Questo è un album che sceglie un suono minimale e nervoso – una sottile linea rossa che unisce canzoni molto diverse – per consegnare un messaggio di urgenza. In “Small town Moon”, il pezzo che lo apre, la Spektor realizza che “presto invecchieremo, oggi è il giorno in cui saremo più giovani di sempre”, mentre in “Jessica” implora: “Jessica, svegliati, è ora di diventare grande, quindi per favore svegliati”. In “How”, un brano sviluppato e arrangiato nel modo più classico possibile – una love song costruita su un’impalcatura tipicamente fifties – l’artista si strugge ma canta con un’intonazione talmente improbabile da suonare fuori luogo: continua a ripetersi una domanda retorica (“Come farò…?”), ma le esce un’espressione di sorpresa e curiosità, non quel lamento di sofferenza amorosa che il testo (se letto a sé stante) avrebbe suggerito.
"What we say from the cheap seats" è straordinariamente “nudo” in termini sonori. Regina co-produce, mentre la produzione è firmata da Mike Elizondo, un nome che sta all’hip hop più recente come Steve Cropper stava al soul e al r’n’b: quei personaggi gregari ma fondamentali, ogni tocco un successo. Sottrarlo dalla compagnia di Dr. Dre non doveva sembrare una scelta ovvia a priori, ma mi piace il suo lavoro – o, dovrei dire: la sua sommessa presenza.
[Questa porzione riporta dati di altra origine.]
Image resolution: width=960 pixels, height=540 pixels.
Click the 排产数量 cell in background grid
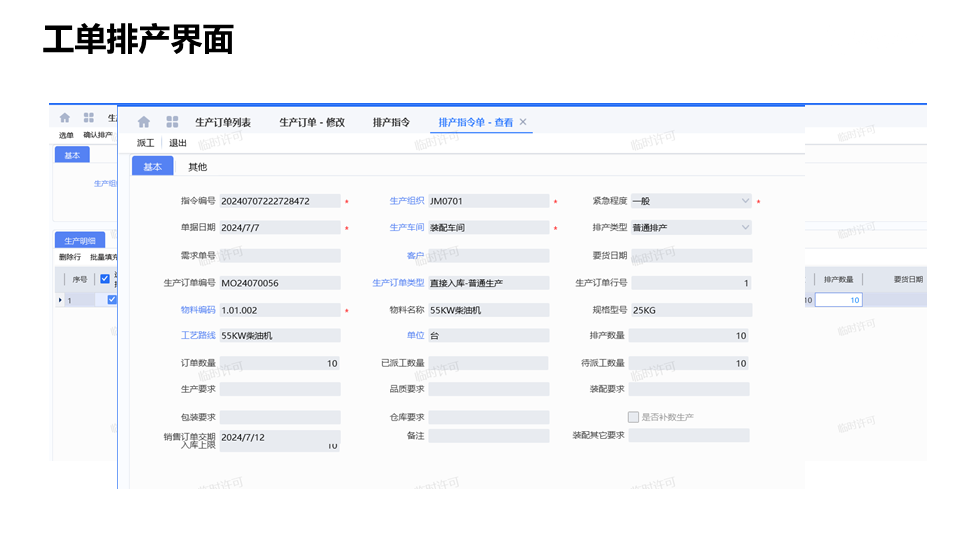coord(838,300)
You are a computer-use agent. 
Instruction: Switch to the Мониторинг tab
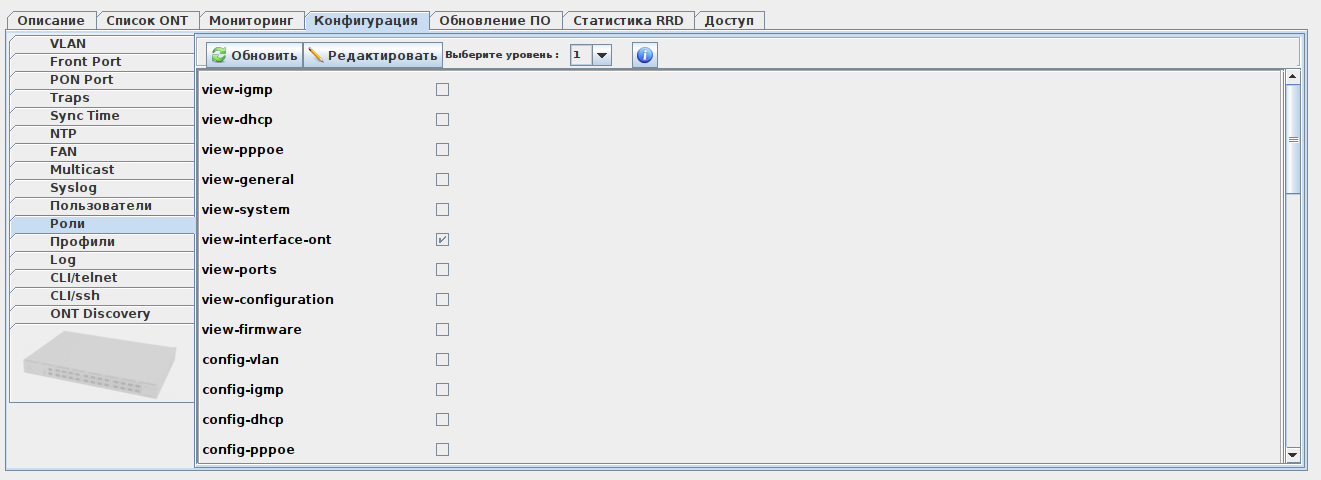(x=250, y=21)

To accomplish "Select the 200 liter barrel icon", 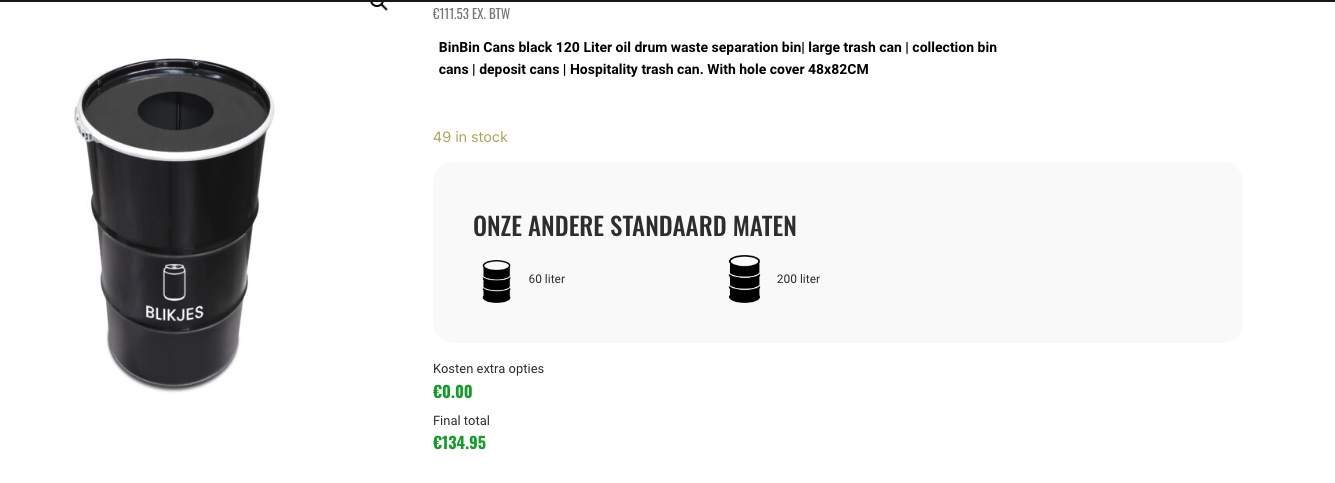I will point(744,279).
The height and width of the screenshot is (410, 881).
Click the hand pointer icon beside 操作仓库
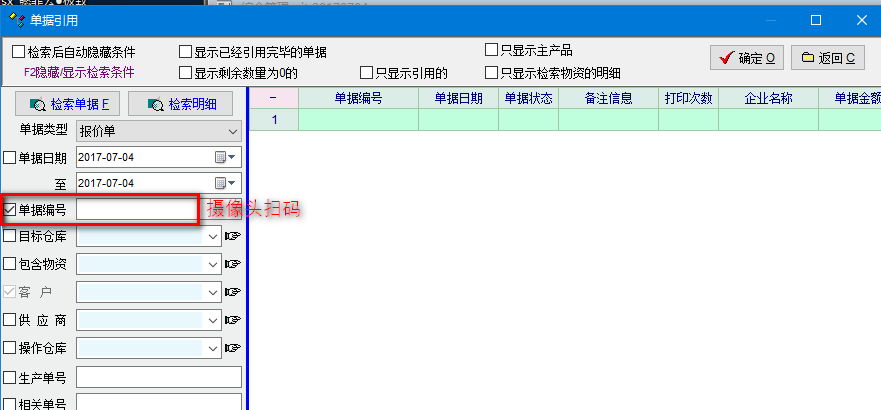[233, 348]
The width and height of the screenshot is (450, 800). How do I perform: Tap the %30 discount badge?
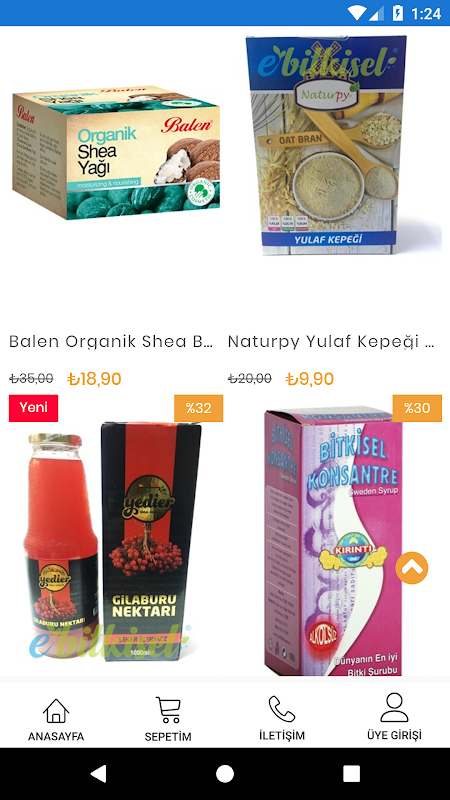point(417,408)
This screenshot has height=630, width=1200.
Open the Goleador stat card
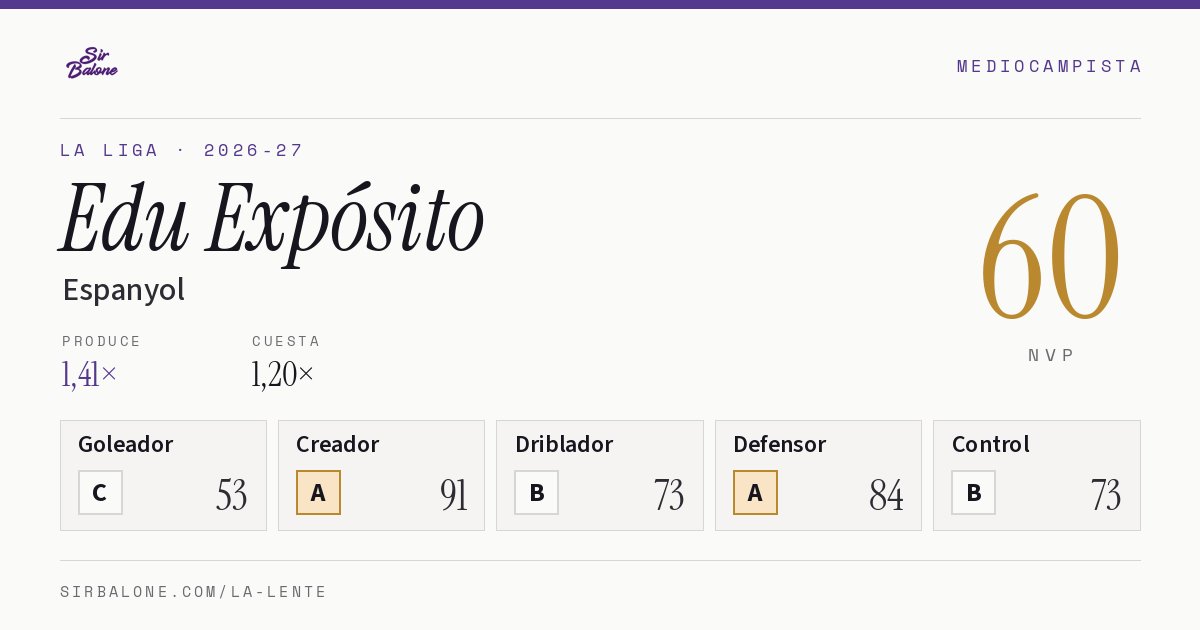[163, 475]
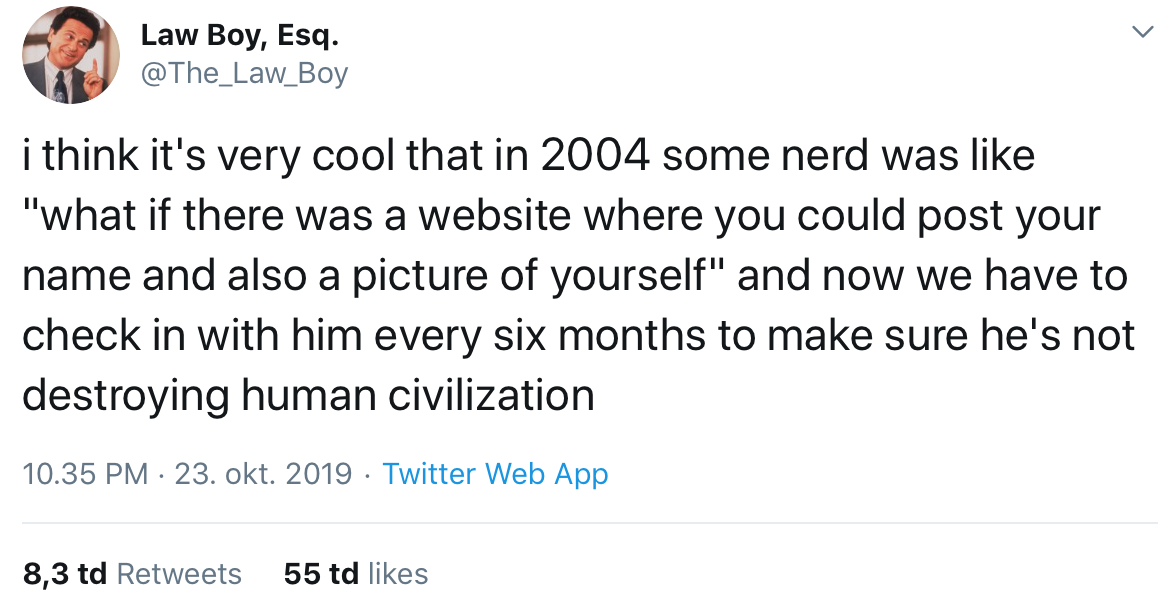Click the 8,3 td retweet count
The image size is (1173, 615).
65,573

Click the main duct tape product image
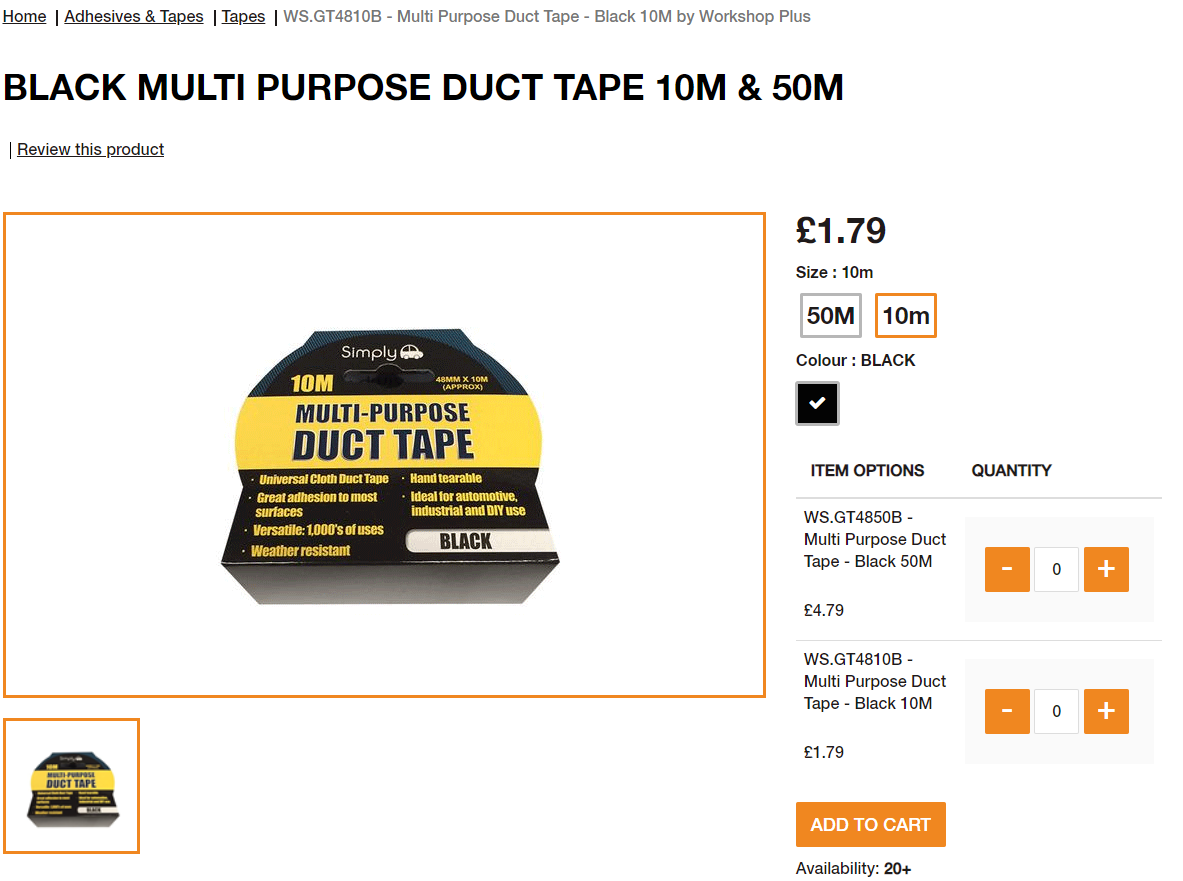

Elizondo non poteva che agire in sottrazione e, per quanto si sia assicurato che là dietro ci sia tutto ciò che deve, chissà com’è che poi riesce a farmi restare nelle orecchie solo la voce di Regina e un pianoforte. Quello stesso pianoforte di “Firewood”, la mia preferita: “Il piano non è ancora legna da ardere… Tutti sanno che vivrai, dunque potresti almeno provarci…Tutti sanno che amerai, anche se non c’è cura contro il pianto”.